其次，鉴于电商企业的业务覆盖范围广泛，从业人员众多且素质参差不齐，若出现员工侵犯个人信息的行为，除员工个人承担责任外，还可能对企业造成不同程度的负面影响。除遵守《网络安全法》的规定，落实网络安全负责人并建立内控制度外，电商企业可通过以下途径降低因员工侵犯个人信息而导致企业责任的风险：对于有可能接触到公民信息的员工，应采取严格的管理措施，监控其操作行为；对于涉及数据访问、内外部传输、脱敏、解密等重要操作，应建立审批机制，并与员工签署保密协议。同时，定期对员工进行信息安全培训，要求他们养成良好的操作习惯，提升数据保护的意识。
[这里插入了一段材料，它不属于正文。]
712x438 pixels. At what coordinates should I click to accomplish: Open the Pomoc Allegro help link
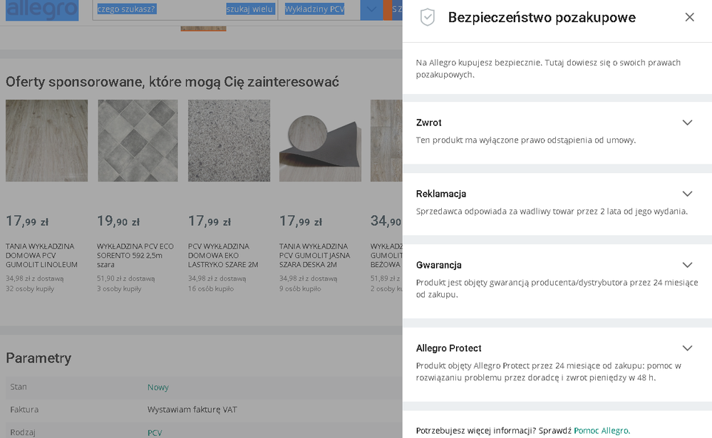[601, 430]
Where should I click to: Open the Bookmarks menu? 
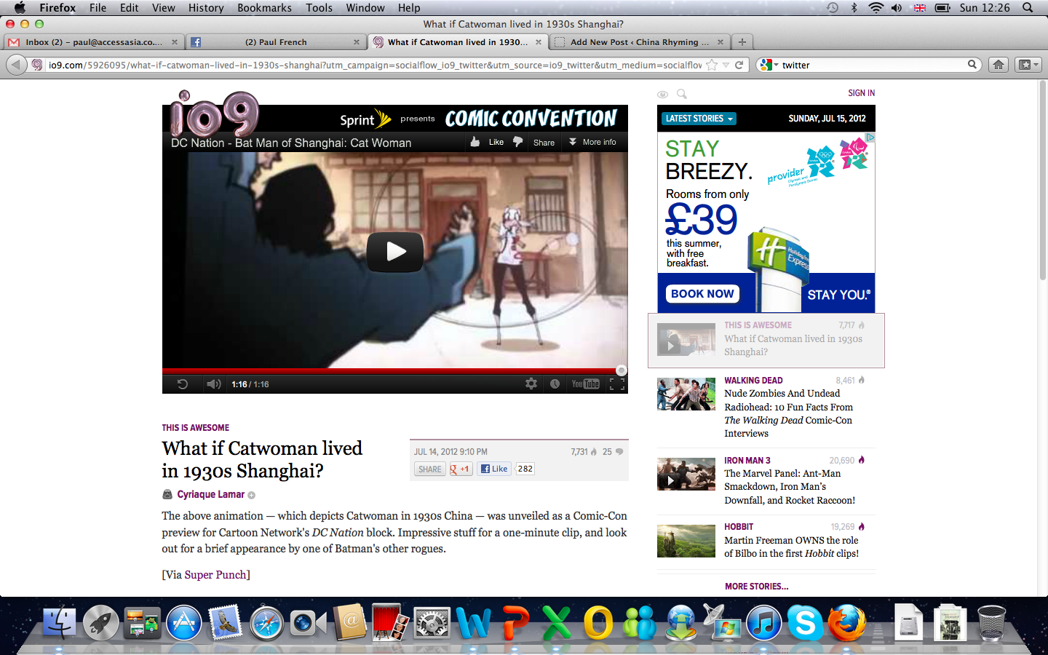264,8
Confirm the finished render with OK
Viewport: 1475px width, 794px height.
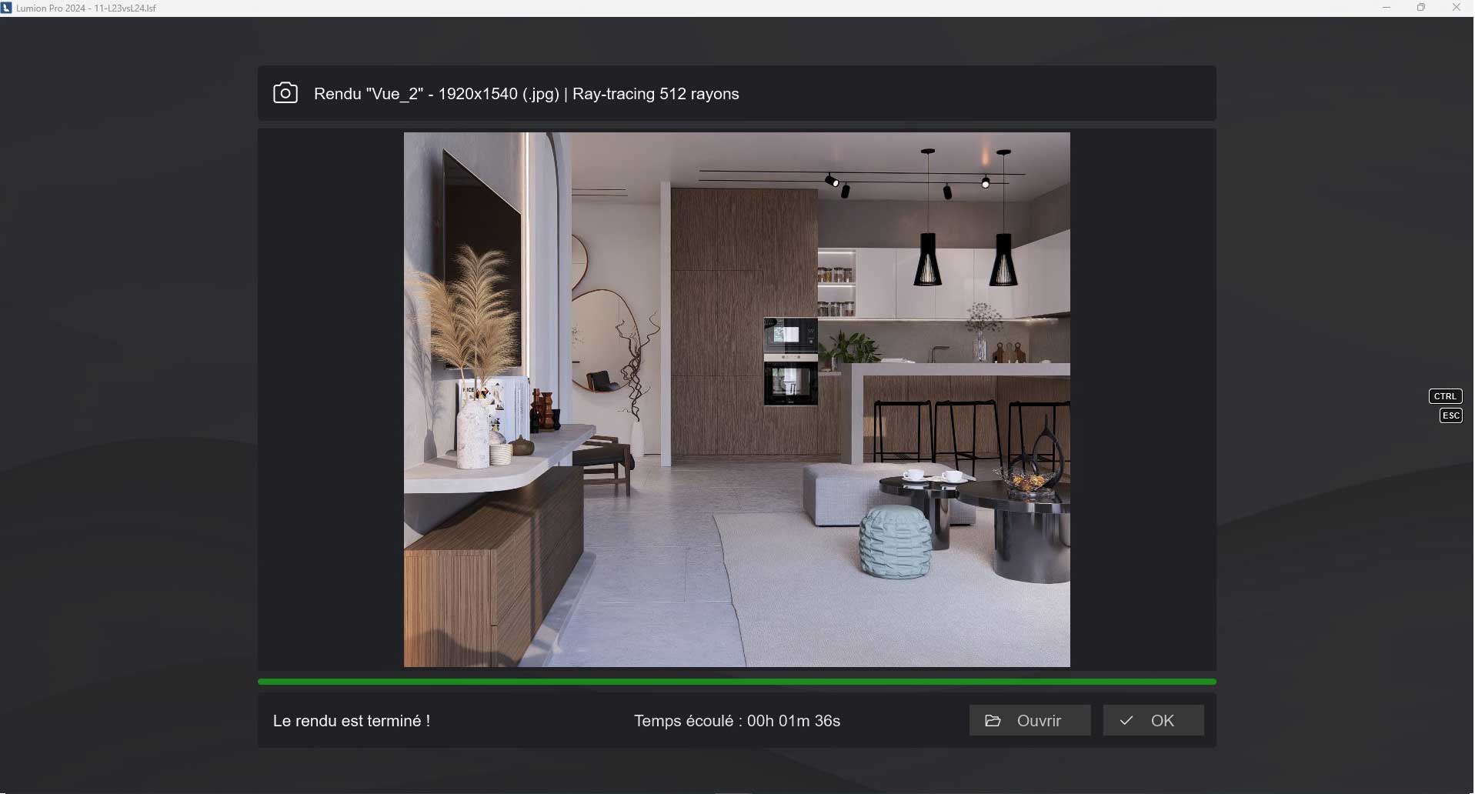[1153, 721]
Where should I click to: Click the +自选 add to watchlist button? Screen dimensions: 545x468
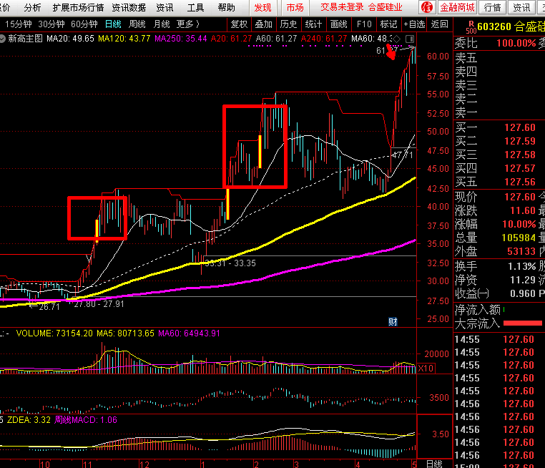coord(413,24)
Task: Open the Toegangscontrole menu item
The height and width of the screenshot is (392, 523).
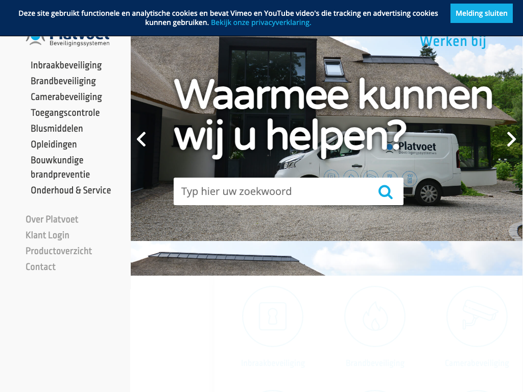Action: (65, 113)
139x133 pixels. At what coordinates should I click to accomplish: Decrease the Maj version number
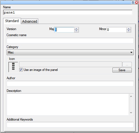(76, 31)
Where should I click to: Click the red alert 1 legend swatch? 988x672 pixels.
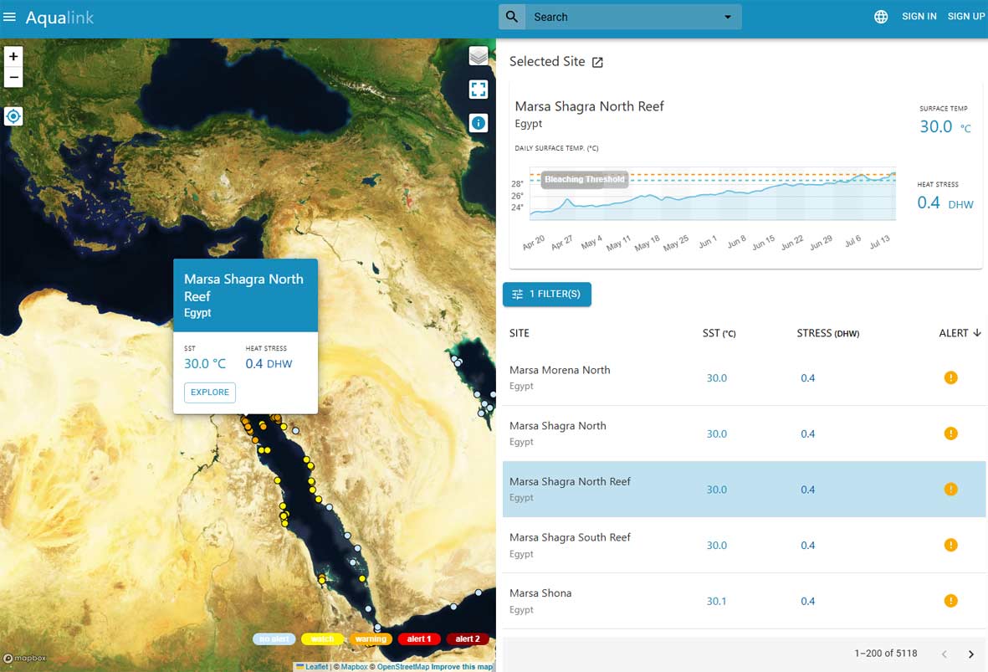[419, 639]
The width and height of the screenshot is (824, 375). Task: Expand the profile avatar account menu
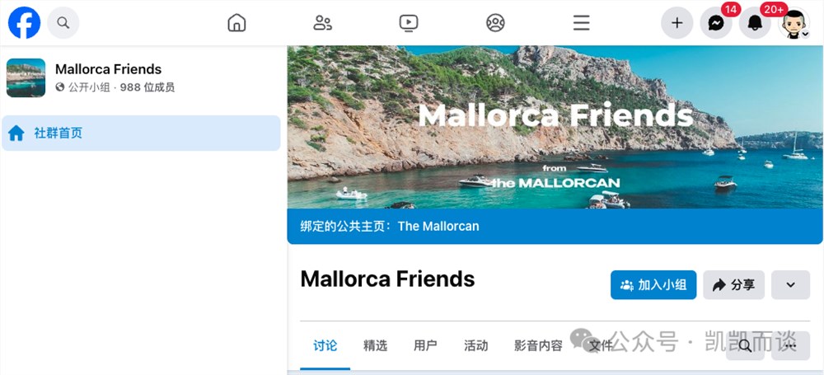(794, 22)
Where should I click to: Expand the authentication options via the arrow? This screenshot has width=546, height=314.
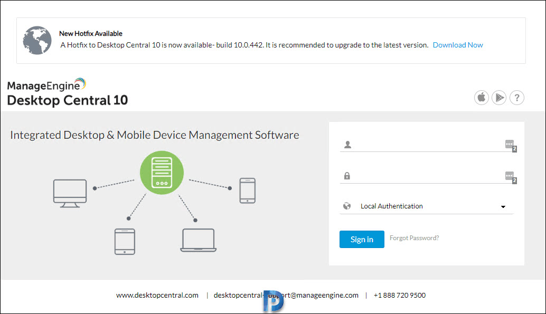click(503, 207)
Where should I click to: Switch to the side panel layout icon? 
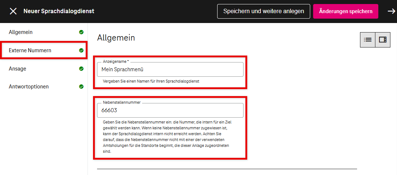383,40
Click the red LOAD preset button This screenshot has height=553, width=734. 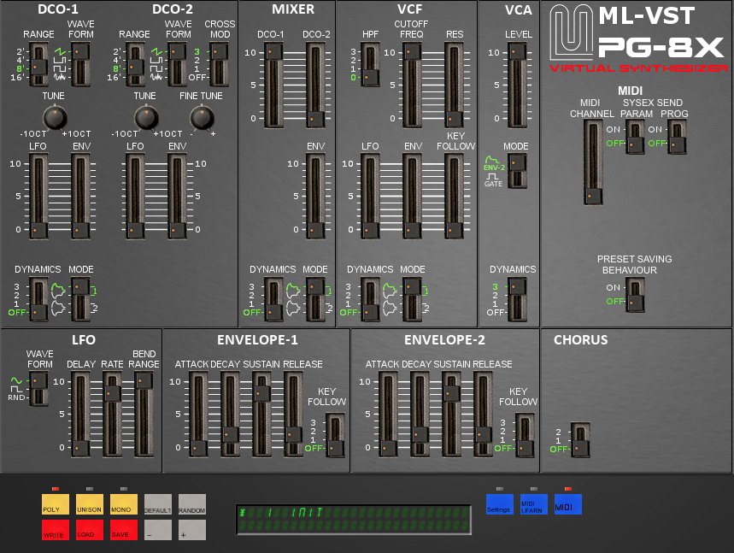coord(89,530)
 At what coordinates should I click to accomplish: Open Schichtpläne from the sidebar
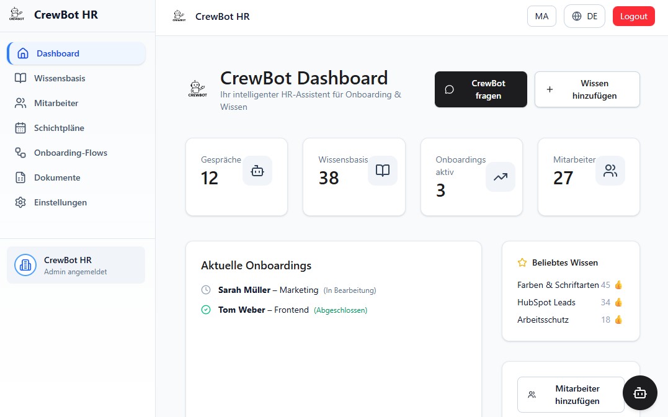pos(59,128)
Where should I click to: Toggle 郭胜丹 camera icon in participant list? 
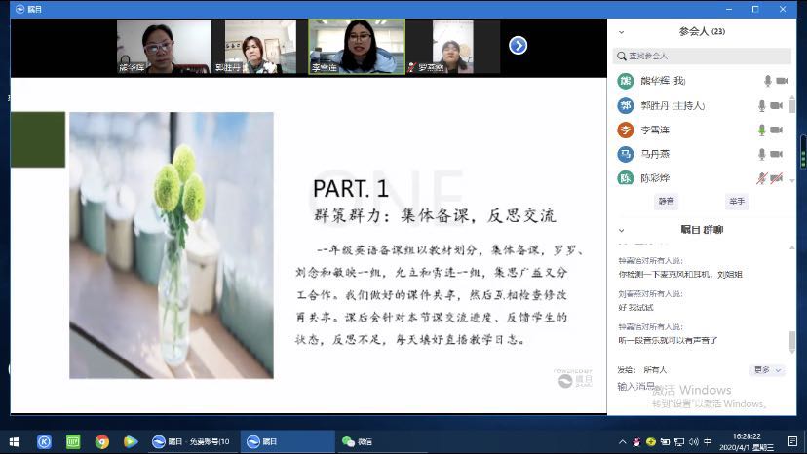pos(777,105)
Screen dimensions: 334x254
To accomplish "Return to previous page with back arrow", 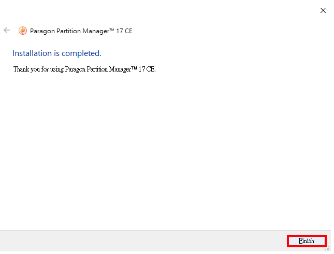I will coord(7,30).
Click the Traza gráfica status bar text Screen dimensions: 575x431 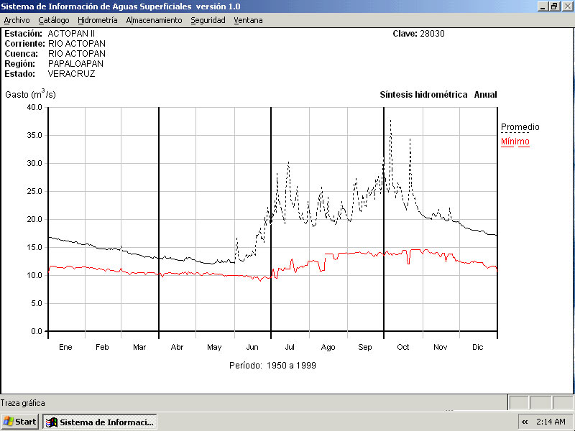tap(23, 403)
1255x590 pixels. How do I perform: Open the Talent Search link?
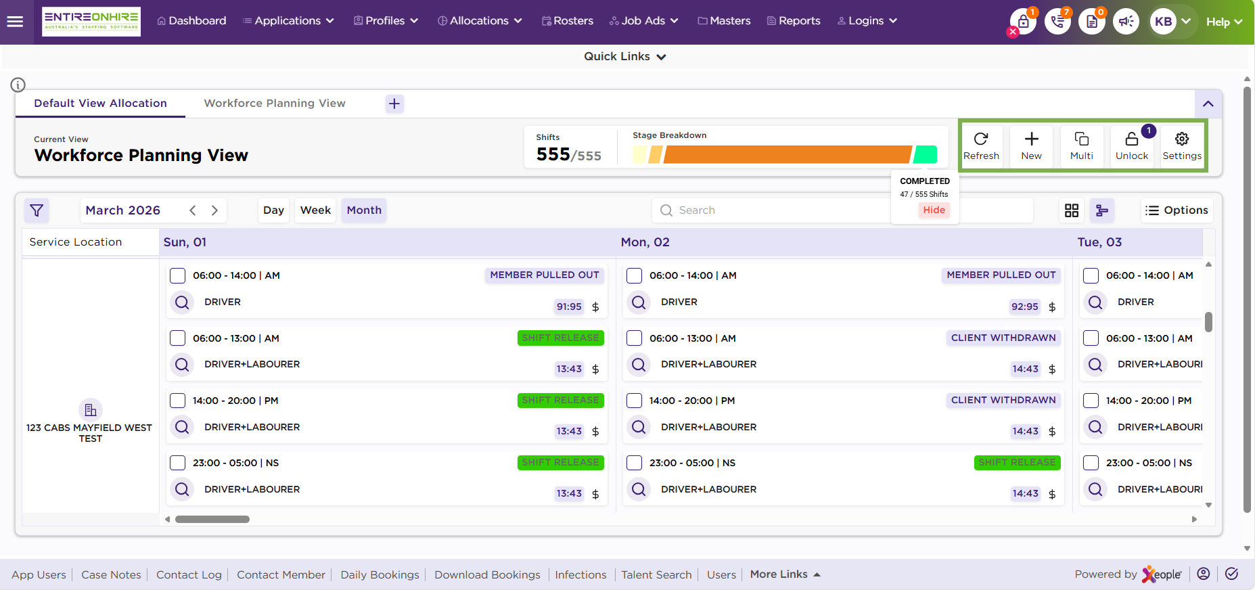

最后，电商企业应高度重视保护消费者的信息控制权，尤其在大数据时代，数据分享与应用屡见不鲜，但分享与应用他人信息必须是合法合理的，并且承担不再泄露的责任。在互联网消费领域，电商企业对于从消费者处收集的个人信息，必须经过授权后才能进行合理使用，消费者有权要求企业修改或删除其个人信息。电商企业应确保消费者能够行使删除权和信息可携带权等信息控制权，以尽其对人民和国家的责任，同时履行其对社会的义务。遵守合规要求，在信息收集方面，保护个人隐私，不仅是“企业数字责任”的起始点，也是企业对用户所应承担的责任，更是企业履行社会责任的底线。规范数据收集与使用，应考虑参考国内外的信息安全标准和最佳实践，建立适应业务发展的信息安全保障体系，涵盖数据收集、存储、显示、处理、使用以及销毁等环节，根据信息敏感程度的不同采取相应的控制措施。